Furthermore, while Public Act 54 gives employees' representatives an incentive to come to the bargaining table, it also creates an incentive for public employers to procrastinate.
Response: It is not in the interest of governmental agencies to delay contract negotiations. Municipalities and school districts have to set budgets and need the certainty of contracts.
In addition, according to an attorney testifying on behalf of the Michigan Municipal League, decisions of the Michigan Employment Relations Commission have found no conflict between Public Act 54 and Public Act 312, and there is no confusion in the legal community regarding the application of the two.
Opposing Argument
Before Public Act 54 of 2011 was enacted, representatives of public employees were not always coming to the bargaining table in a timely manner. The Act has provided the incentive necessary for the parties to reach an agreement before a CBA expires. If that is accomplished, wages and benefits will not be frozen and the prohibition against retroactive increases will not be a problem.
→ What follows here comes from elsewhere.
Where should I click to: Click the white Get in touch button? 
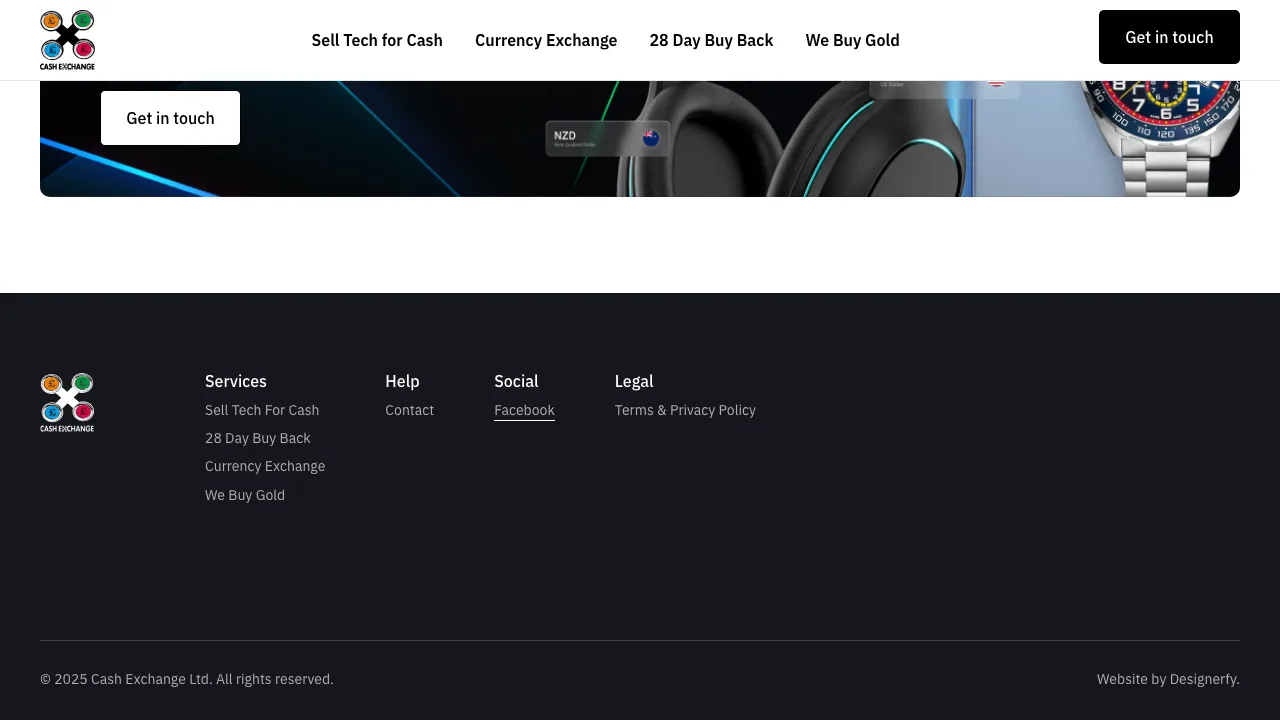pos(170,118)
There is no need to carve out an exception for employees subject to Public Act 312. Although the discussion might have focused on teachers when Public Act 54 was enacted, all versions of that legislation referred to a "public employer" and did not distinguish between teachers, police officers, and any other public employees.
Response: As a result of the inclusive language of the amendment, some provisions of Public Act 312 have been circumvented. Whether this was inadvertent or not, it can be corrected now.
Opposing Argument
It is unfair for any public employee to be denied pay raises and benefit increases during contract negotiations. Public Act 54 should be repealed.
FISCAL IMPACT
The bill would no fiscal impact on the State, and a minor, but likely negative, fiscal impact on local units of government. The bill would exempt police officers and firefighters from the prohibition on increases for wages of public employees after the expiration of a collective bargaining agreement. The bill also would exempt those employees from having to pay any increased costs of insurance and other benefits that occur after the expiration of a collective bargaining agreement. The bill would presumably pass the costs related to any wage increases and increased benefit costs after the expiration of a collective bargaining agreement onto the municipality served by the employing police or fire department until a new agreement was in place.
This analysis was prepared by nonpartisan Senate staff for use by the Senate in its deliberations and does not constitute an official statement of legislative intent.